Let us take a page out of the book of Ferdinand de Saussure. He argued that words do not have definite meanings, but rather are defined by what words are placed around them. If we look at this in the context of a poem, then we see that every word that we place in the poem affects every other word already in the poem. By putting a cliche such as “Sweet as a rose” in your poem, you shoot your own poem in the foot and then gag it.
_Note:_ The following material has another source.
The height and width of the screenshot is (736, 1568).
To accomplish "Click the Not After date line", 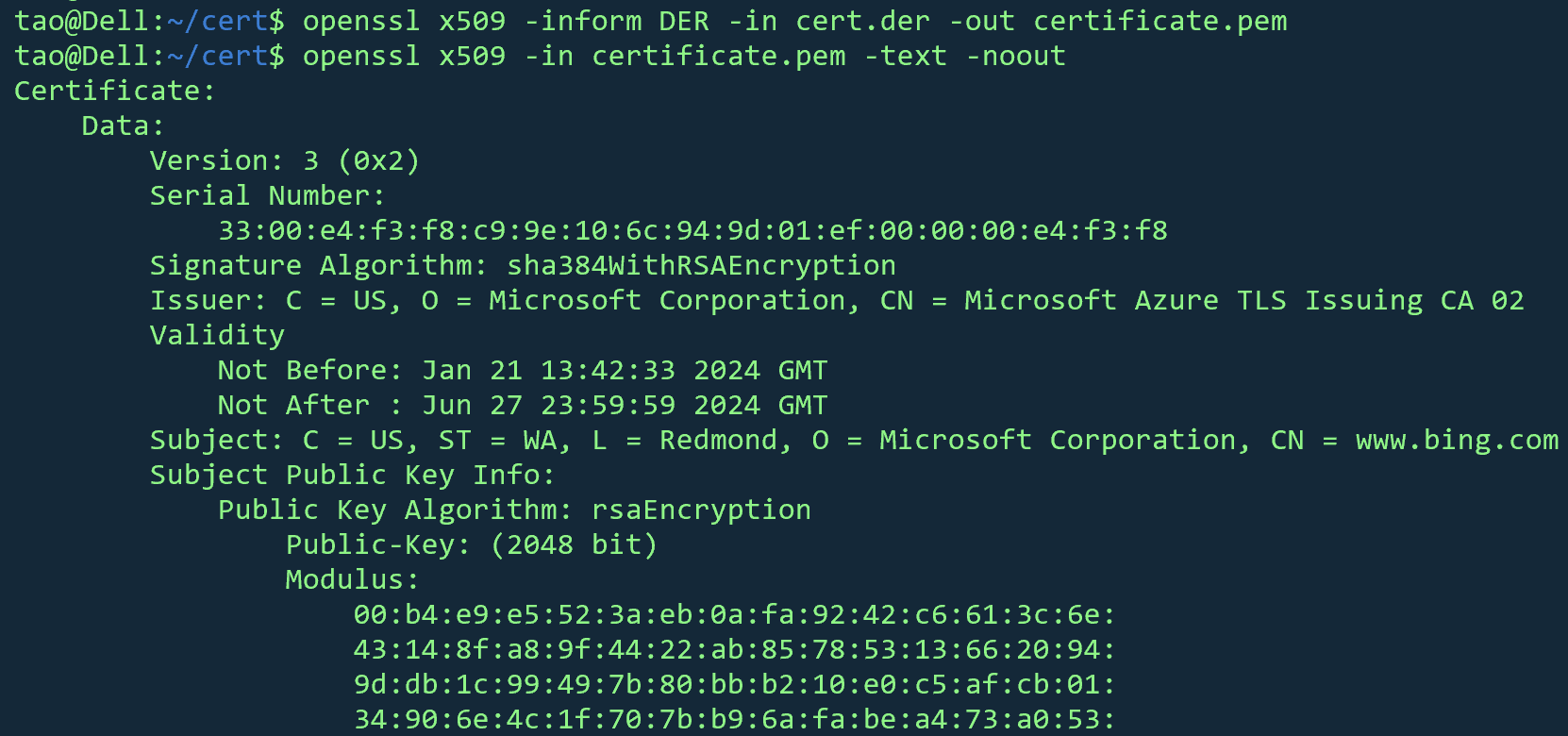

Cliches are not the only things that should be avoided. Any word that does not contribute to your overall design can be suspect. Before beginning the process of revision, ask yourself, “What is this poem trying to say?” In the end, every poem should say something, even if that “something” is that words can be beautifully arranged. After you ask yourself this question, go through your poem and analyze every word based on how effectively it is getting that point across. Are there stanzas of your poem that seem to trail off into another topic for no apparent reason? Cut them or rework them. Are there words that are causing your readers to get a different idea than the one you intended? Examine them closely.

Embrace Feedback

That brings me to my last bit of advice: feedback. Don’t be afraid to let someone else read your work after you have toyed with it long enough. It is important that you take a fair amount of time with a poem in order to let it form itself completely, but after that time has passed, you must take it to a reader and let them absorb it and react to it. I would suggest finding someone you trust, a best friend or a wise, literature-minded elder. Let them look at it and tell you how it makes them feel and what it makes them think of. Compare this with what you had in mind in writing the poem and hopefully you can pinpoint places that need improvement. The important thing is: don’t be afraid of other people. If they can’t offer you something constructive, then their negativity can simply be disregarded. In fact, don’t ever feel obligated to take anyone’s advice, since it is, after all, your poem. I expect, however, that you’ll find people a lot more open and receptive to your work than you might have originally thought.

Once you get over this bridge, nothing can slow you down from making your work its best. Just keep writing, reading, and revising!